* Action item *
Output everything in the data exactly, leaving the pictures out.

··· Data for analysis

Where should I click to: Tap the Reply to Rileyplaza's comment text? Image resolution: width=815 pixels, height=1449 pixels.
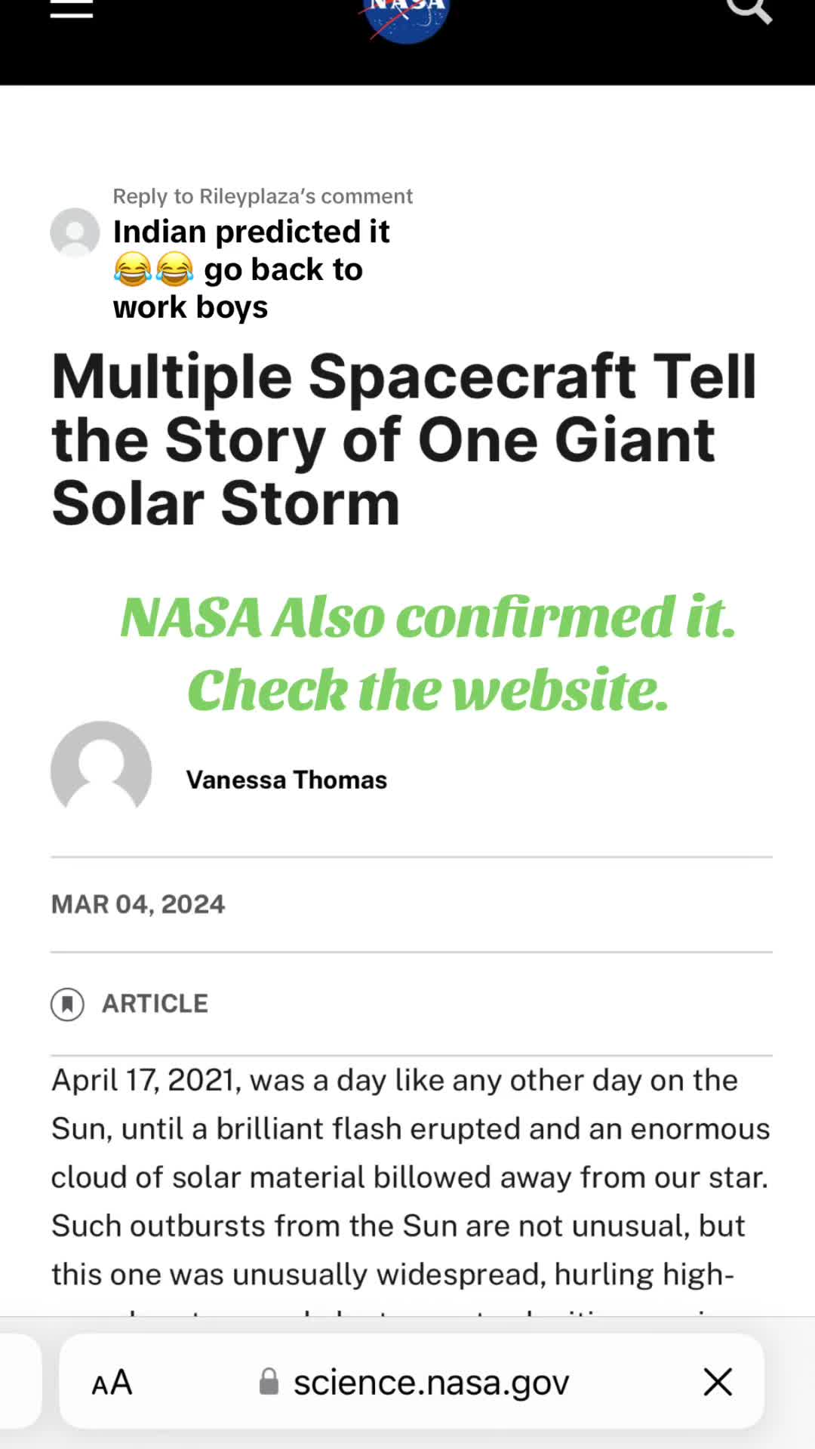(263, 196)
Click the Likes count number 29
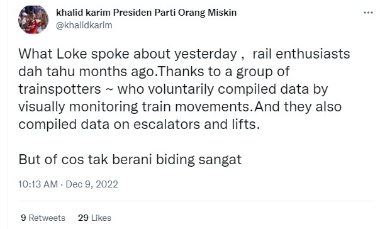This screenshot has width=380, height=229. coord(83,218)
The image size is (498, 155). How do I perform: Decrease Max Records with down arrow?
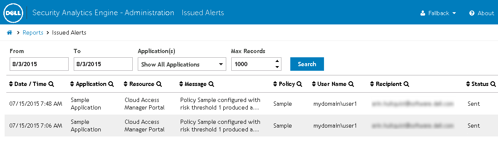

······

* Solution to the problem *
Where should I click to: Tap the Reply to Rileyplaza's comment text? Image resolution: width=815 pixels, height=1449 pixels.
(263, 196)
Click the Likes count number 29
This screenshot has width=380, height=229. coord(83,218)
The image size is (498, 155). How do I perform: Decrease Max Records with down arrow?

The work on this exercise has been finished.